Westminster diary w/b 24th February


On the back of a week’s recess when I managed to meet with NHS Greater Glasgow And Clyde, Network Rail, SAMH, West College Scotland, Mind Mosaic, Our Place Our Future, a number of local businesses and attend the excellent ‘Watt Talk’ at the Watt Institute, I also managed an hour of physiotherapy to ease my aching body. I don’t pretend to begin to understand acupuncture, but it has worked for me on a number of occasions. Today was mostly spent writing and researching and in the evening, I attended the Port Glasgow West community council meeting to get the low down on the plans for health and social care in Inverclyde.

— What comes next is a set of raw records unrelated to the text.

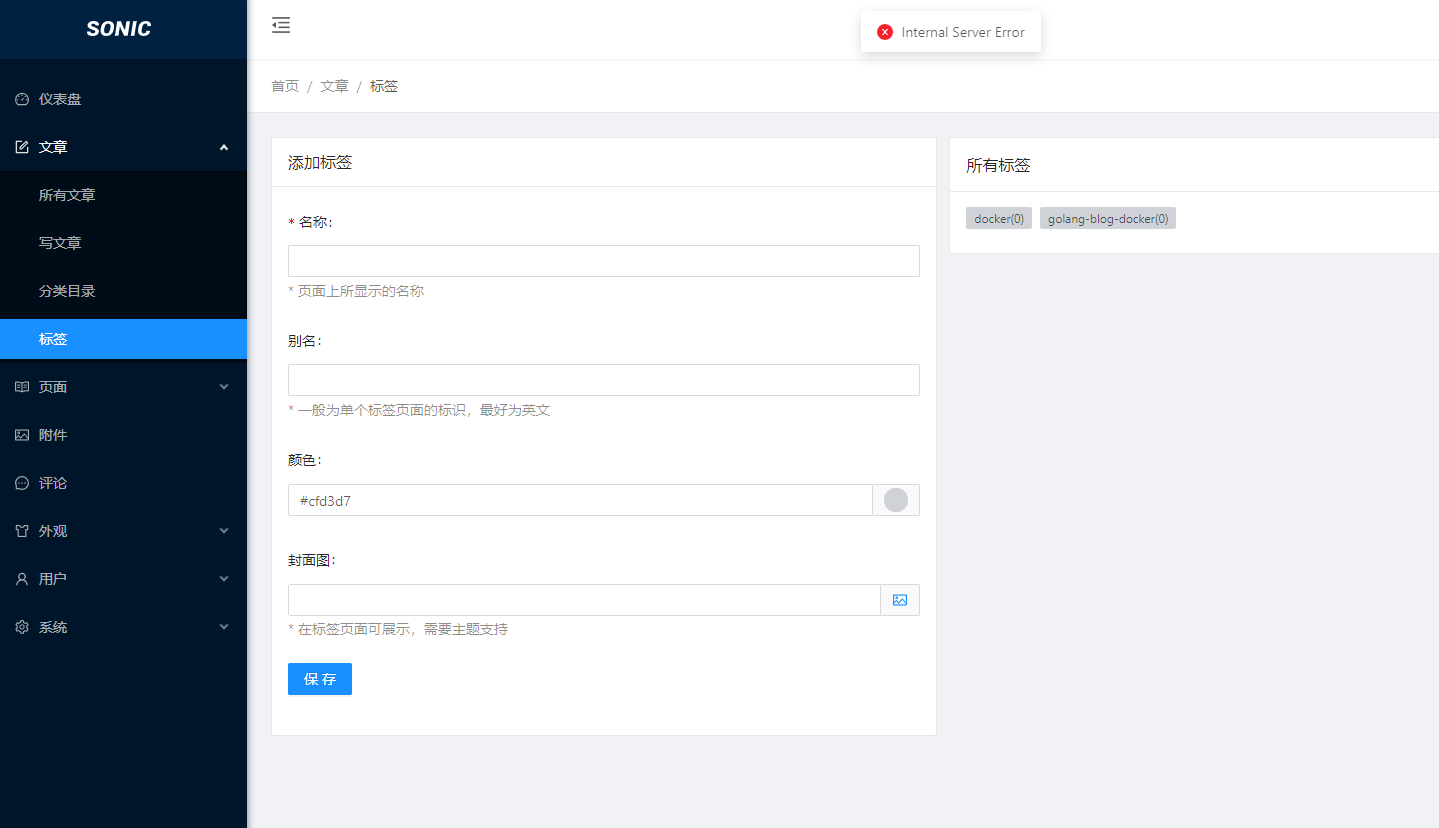The image size is (1439, 828).
Task: Select the 文章 article icon in sidebar
Action: (20, 146)
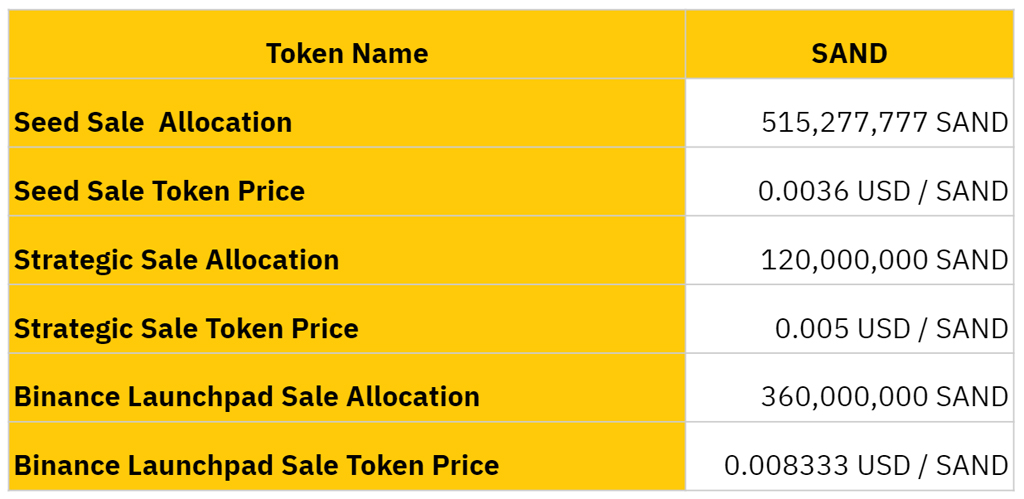
Task: Click the 'Binance Launchpad Sale Token Price' label
Action: coord(256,465)
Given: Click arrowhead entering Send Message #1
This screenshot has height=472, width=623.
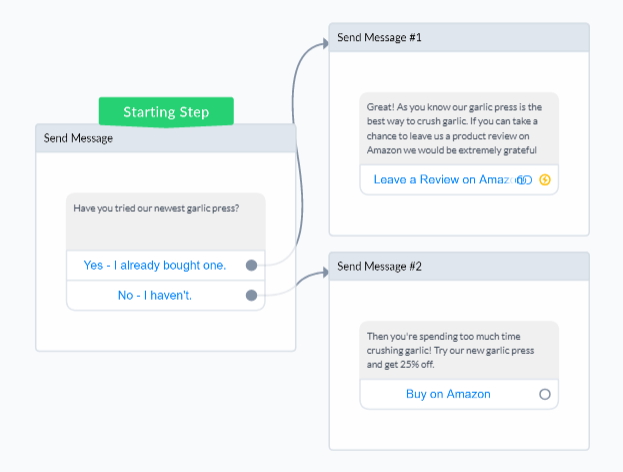Looking at the screenshot, I should tap(326, 43).
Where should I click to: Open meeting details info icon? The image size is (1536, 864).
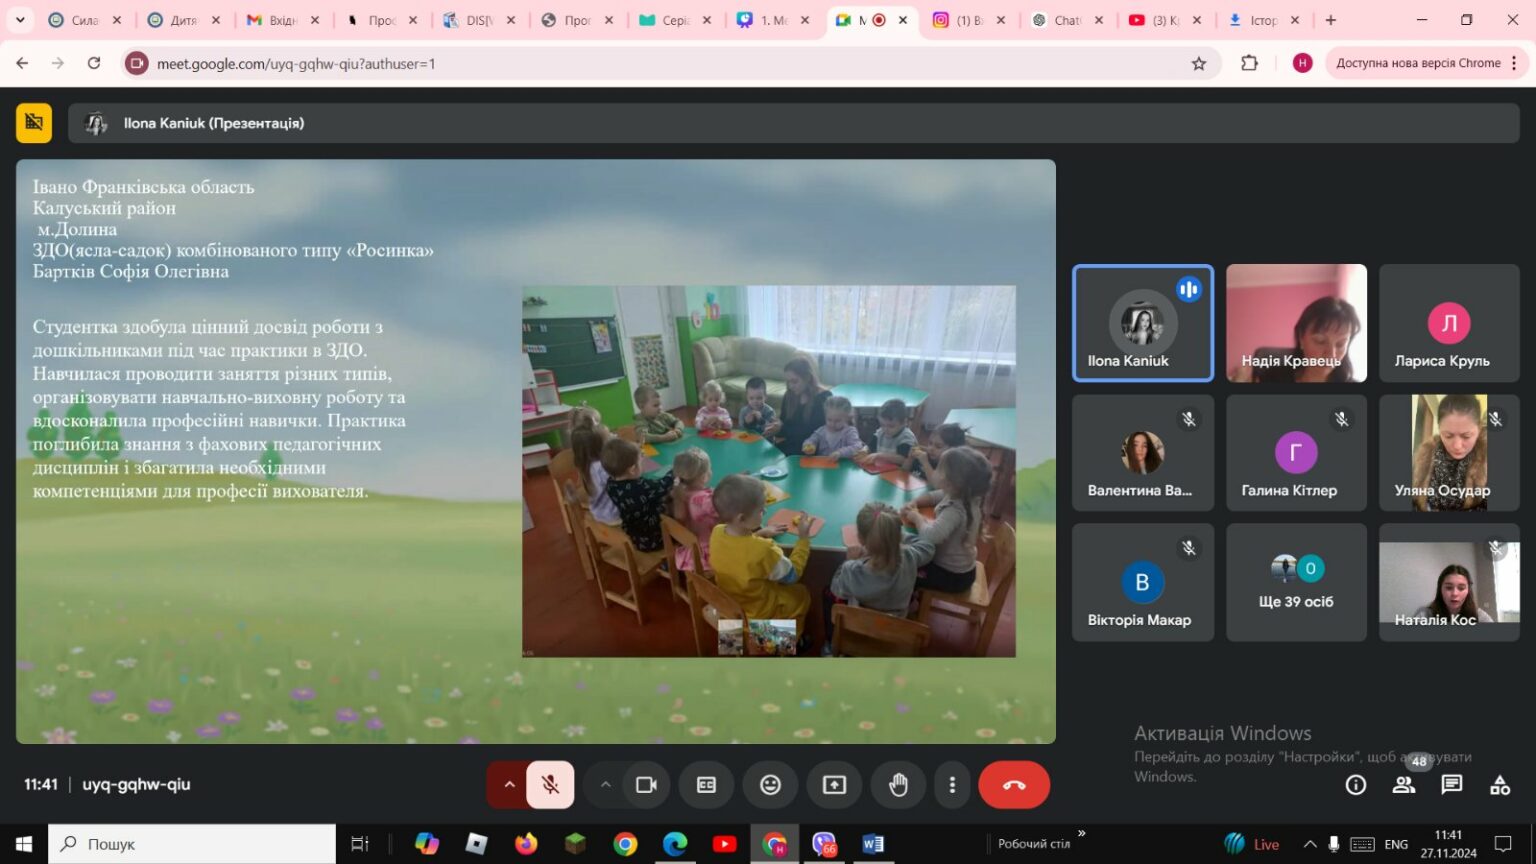point(1356,785)
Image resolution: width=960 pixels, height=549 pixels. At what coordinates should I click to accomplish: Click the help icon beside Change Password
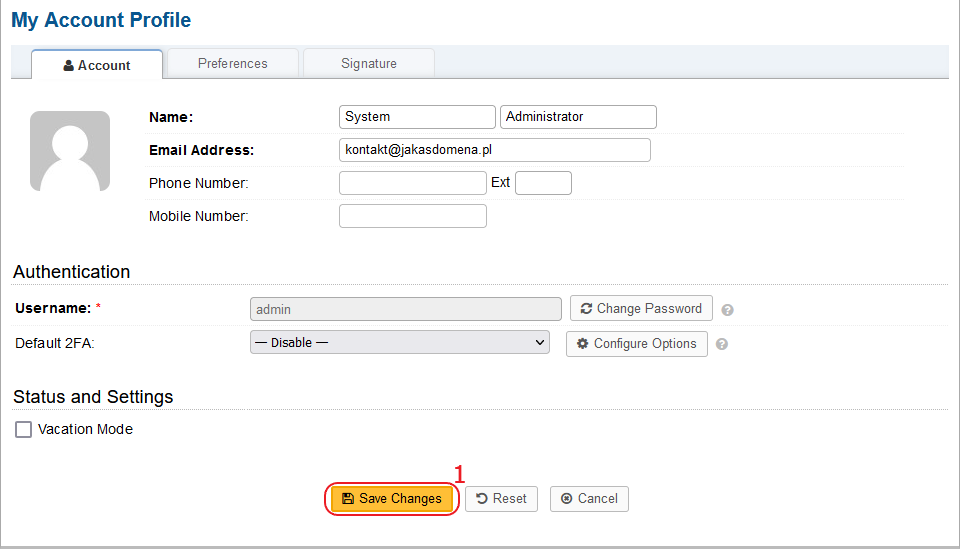click(x=727, y=310)

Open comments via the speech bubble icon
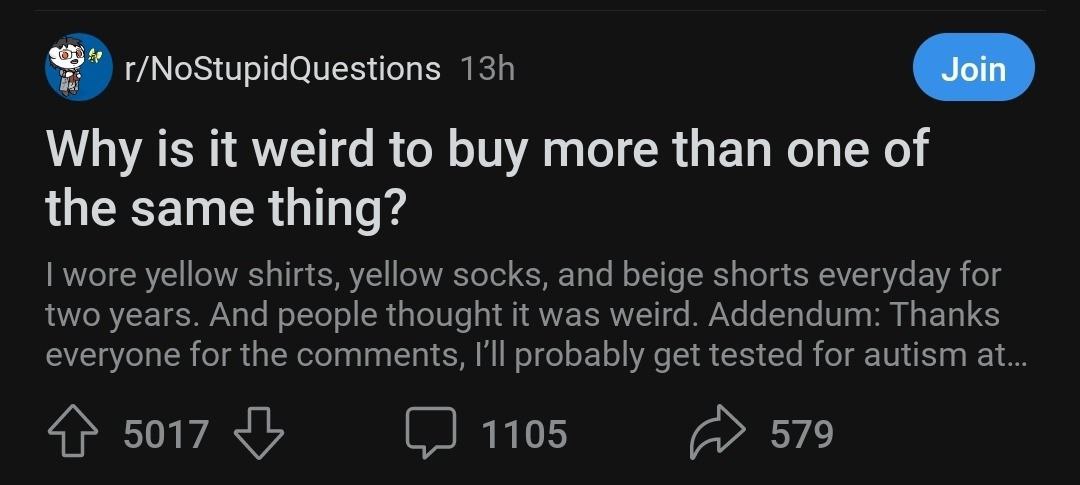(431, 433)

An early flight and back to Westminster. It would appear it’s not just Inverclyde that has traffic management issues as my flight lands on time and then spends 30 minutes looking for a parking space. As I disembark, I am tempted to put a cardboard clock in the cockpit window just in case a warden is lurking. My good mood is cut short when I am informed that NHSGGC are suspending the GP out of hours service in Inverclyde. I have met with NHSGGC twice in the last week and despite the issue being raised they never intimated they would be taking this action. I met with Virgin media to track work being done in Inverclyde and they have a good news story to tell. Along with Carolyn Harris (Labour MP Swansea East) I met the goalkeeping legend Peter Shilton and his wife Steph. Unfortunately, we were not there to discuss his goalkeeping exploits (remember the hand of God or that save from Kenny Dalglish in 1973 at Wembley) we were talking about his gambling addiction. Peter will be working to raise awareness of the issue.

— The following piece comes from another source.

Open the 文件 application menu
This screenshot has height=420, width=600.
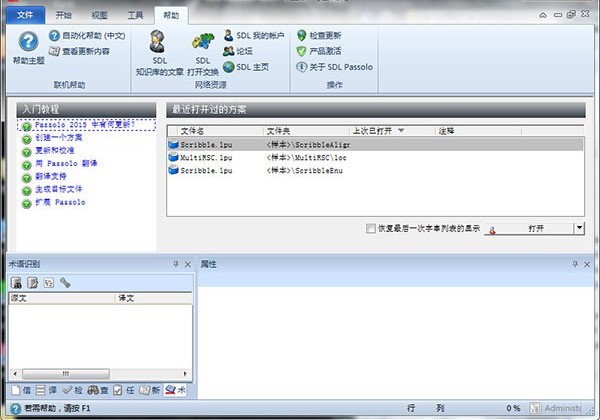26,16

Prime Minister’s Questions was less about holding the PM to account and more about prepared party lines being trotted out by Tory back benchers which were greeted with much fervour by an increasingly disengaged and seemingly untouchable mob hired to jeer at the opposition. The All-Party Parliamentary Group on Drug Policy Reform met and took evidence from experts on County Lines (the practice of distributing drugs around the UK primarily using young adults as couriers). One of the witnesses was an ex-gang member who now runs courses and diversion programmes. The testimony of those with lived experience is always engaging and it is encouraging to see that they have overcome personal difficulties to create positive lives for themselves and are now working to help others. Lastly, I met with Gambling With Lives to hear about the progress they are making in changing the gambling act. Their organisation was born out of torment and anger at the loss of loved ones to gambling addiction. But the work they are doing is constructive and there is a sense that the industry is coming under pressure to change. I caught the 19:45 flight home.

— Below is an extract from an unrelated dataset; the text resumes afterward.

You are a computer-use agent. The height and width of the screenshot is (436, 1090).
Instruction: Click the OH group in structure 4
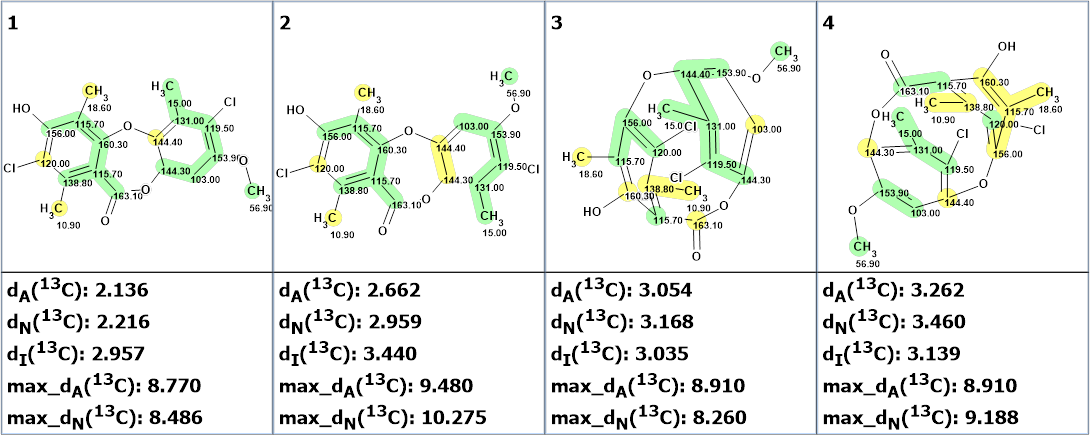coord(1006,46)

Today was an entire day of research, casework and replying to a pile of correspondence. Also, I’m in the process of arranging a roundtable on reforestation and tree planting which I hope will lead to more action locally. Also, I tried to find out more details of the UK Government drugs summit taking place in Glasgow, today, but it was a closed shop!


I met with the Health and Social Care Alliance Scotland to discuss gambling harm. The Alliance role is to engage with people with lived experience and to ensure their voice is at the heart of the decision-making process. I visited the local prison to discuss a range of issues including providing boxing sessions in the prison. This is a project brought to me my local campaigner Rhys McCole. My last appointment of the day was with a builder contractor to discuss local house building developments.